━━ RECORDS ━━

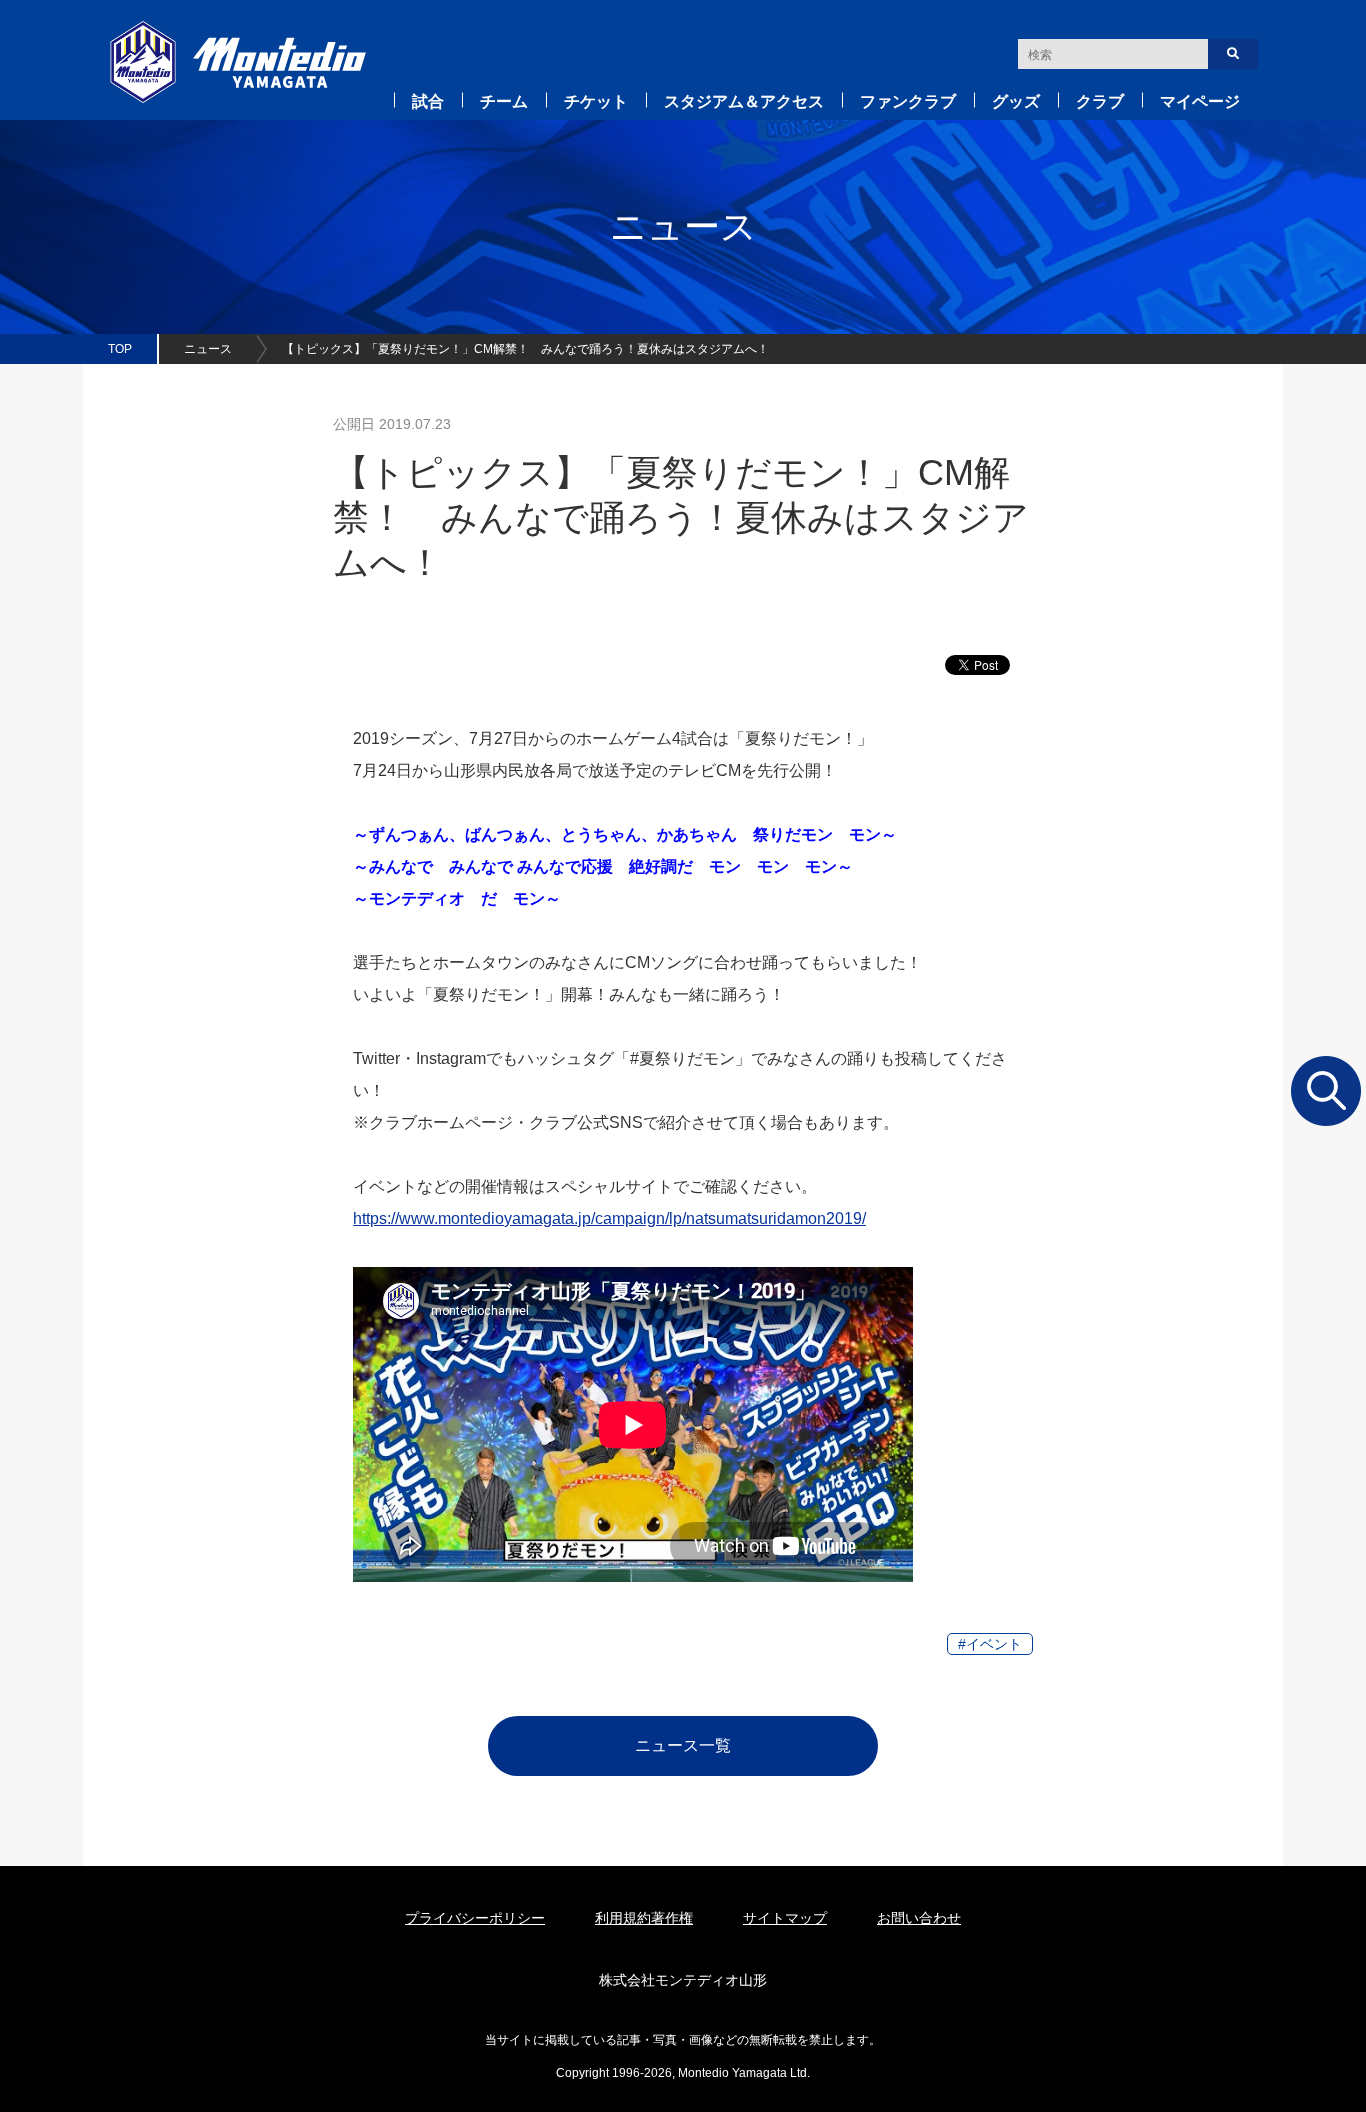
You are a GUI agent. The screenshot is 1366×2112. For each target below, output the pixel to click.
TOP (120, 349)
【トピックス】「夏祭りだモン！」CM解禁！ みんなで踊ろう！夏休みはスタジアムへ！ (525, 349)
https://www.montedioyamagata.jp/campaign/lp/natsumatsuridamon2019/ (609, 1218)
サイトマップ (785, 1918)
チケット (596, 101)
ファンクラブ (908, 101)
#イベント (990, 1644)
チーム (504, 101)
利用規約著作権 (644, 1918)
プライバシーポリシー (475, 1918)
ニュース (208, 349)
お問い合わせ (919, 1918)
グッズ (1016, 101)
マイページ (1200, 101)
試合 (428, 101)
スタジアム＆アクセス (744, 101)
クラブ (1100, 101)
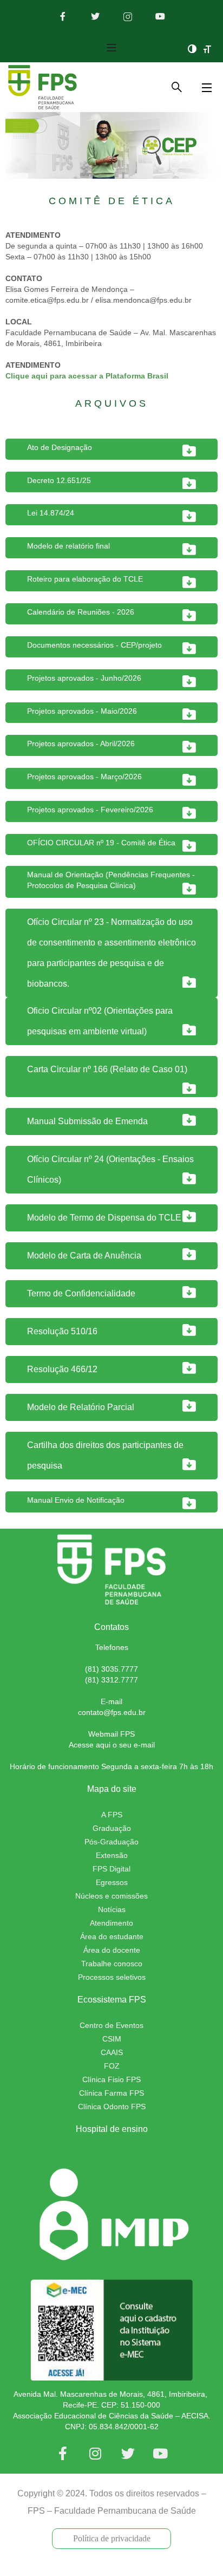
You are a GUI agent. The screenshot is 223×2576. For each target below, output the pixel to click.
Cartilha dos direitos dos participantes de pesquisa (105, 1455)
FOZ (112, 2066)
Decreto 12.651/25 (59, 480)
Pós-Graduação (111, 1841)
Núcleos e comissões (111, 1896)
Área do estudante (111, 1936)
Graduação (112, 1828)
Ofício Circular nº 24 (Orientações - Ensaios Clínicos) (110, 1169)
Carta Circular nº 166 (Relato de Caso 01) (107, 1069)
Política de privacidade (111, 2538)
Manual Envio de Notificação (75, 1500)
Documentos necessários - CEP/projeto (94, 645)
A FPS (111, 1814)
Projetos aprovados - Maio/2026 (82, 711)
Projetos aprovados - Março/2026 (84, 776)
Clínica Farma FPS (111, 2093)
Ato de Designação (59, 447)
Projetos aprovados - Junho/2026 (84, 678)
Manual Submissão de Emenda (87, 1121)
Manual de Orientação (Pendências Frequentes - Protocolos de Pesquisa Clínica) (111, 880)
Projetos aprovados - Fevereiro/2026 (90, 809)
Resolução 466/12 (62, 1369)
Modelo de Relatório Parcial (80, 1407)
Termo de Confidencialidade (81, 1293)
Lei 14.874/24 (50, 512)
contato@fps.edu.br (112, 1712)
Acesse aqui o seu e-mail (112, 1744)
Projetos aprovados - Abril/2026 (81, 743)
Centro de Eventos (111, 2025)
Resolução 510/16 (62, 1331)
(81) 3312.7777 (111, 1679)
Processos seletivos (112, 1977)
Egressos (112, 1882)
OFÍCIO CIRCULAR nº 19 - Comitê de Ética (101, 842)
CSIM (111, 2038)
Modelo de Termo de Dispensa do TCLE (104, 1217)
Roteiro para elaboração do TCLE (85, 579)
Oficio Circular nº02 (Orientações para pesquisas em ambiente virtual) (100, 1021)
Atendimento (111, 1923)
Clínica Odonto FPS (112, 2106)
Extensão (112, 1855)
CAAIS (112, 2052)
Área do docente (111, 1950)
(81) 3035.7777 (111, 1669)
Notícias (112, 1909)
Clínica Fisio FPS (111, 2079)
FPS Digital (111, 1868)
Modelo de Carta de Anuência (84, 1255)
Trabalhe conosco (111, 1963)
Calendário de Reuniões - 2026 (80, 612)
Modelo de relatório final (68, 546)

━━━

EXERCISE DESCRIPTION: What is needed is an exact copy of every entry, with the pictures removed.

RESPONSE TO THIS EXERCISE:
You are a GUI agent. The screenshot is 1366×2112. For each target below, output the pixel to click.
TOP (120, 349)
【トピックス】「夏祭りだモン！」CM解禁！ みんなで踊ろう！夏休みはスタジアムへ！ (525, 349)
https://www.montedioyamagata.jp/campaign/lp/natsumatsuridamon2019/ (609, 1218)
サイトマップ (785, 1918)
チケット (596, 101)
ファンクラブ (908, 101)
#イベント (990, 1644)
チーム (504, 101)
利用規約著作権 (644, 1918)
プライバシーポリシー (475, 1918)
ニュース (208, 349)
お問い合わせ (919, 1918)
グッズ (1016, 101)
マイページ (1200, 101)
試合 (428, 101)
スタジアム＆アクセス (744, 101)
クラブ (1100, 101)
You are a GUI agent. The screenshot is 223×2576. For each target below, output the pixel to click.
Cartilha dos direitos dos participantes de pesquisa (105, 1455)
FOZ (112, 2066)
Decreto 12.651/25 (59, 480)
Pós-Graduação (111, 1841)
Núcleos e comissões (111, 1896)
Área do estudante (111, 1936)
Graduação (112, 1828)
Ofício Circular nº 24 (Orientações - Ensaios Clínicos) (110, 1169)
Carta Circular nº 166 (Relato de Caso 01) (107, 1069)
Política de privacidade (111, 2538)
Manual Envio de Notificação (75, 1500)
Documentos necessários - CEP/projeto (94, 645)
A FPS (111, 1814)
Projetos aprovados - Maio/2026 (82, 711)
Projetos aprovados - Março/2026 (84, 776)
Clínica Farma FPS (111, 2093)
Ato de Designação (59, 447)
Projetos aprovados - Junho/2026 (84, 678)
Manual Submissão de Emenda (87, 1121)
Manual de Orientação (Pendências Frequentes - Protocolos de Pesquisa Clínica) (111, 880)
Projetos aprovados - Fevereiro/2026 (90, 809)
Resolução 466/12 (62, 1369)
Modelo de Relatório Parcial (80, 1407)
Termo de Confidencialidade (81, 1293)
Lei 14.874/24 (50, 512)
contato@fps.edu.br (112, 1712)
Acesse aqui o seu e-mail (112, 1744)
Projetos aprovados - Abril/2026 (81, 743)
Centro de Eventos (111, 2025)
Resolução 510/16 (62, 1331)
(81) 3312.7777 (111, 1679)
Processos seletivos (112, 1977)
Egressos (112, 1882)
OFÍCIO CIRCULAR nº 19 - Comitê de Ética (101, 842)
CSIM (111, 2038)
Modelo de Termo de Dispensa do TCLE (104, 1217)
Roteiro para elaboração do TCLE (85, 579)
Oficio Circular nº02 (Orientações para pesquisas em ambiente virtual) (100, 1021)
Atendimento (111, 1923)
Clínica Odonto FPS (112, 2106)
Extensão (112, 1855)
CAAIS (112, 2052)
Área do docente (111, 1950)
(81) 3035.7777 (111, 1669)
Notícias (112, 1909)
Clínica Fisio FPS (111, 2079)
FPS Digital (111, 1868)
Modelo de Carta de Anuência (84, 1255)
Trabalhe conosco (111, 1963)
Calendário de Reuniões - 2026 (80, 612)
Modelo de relatório final (68, 546)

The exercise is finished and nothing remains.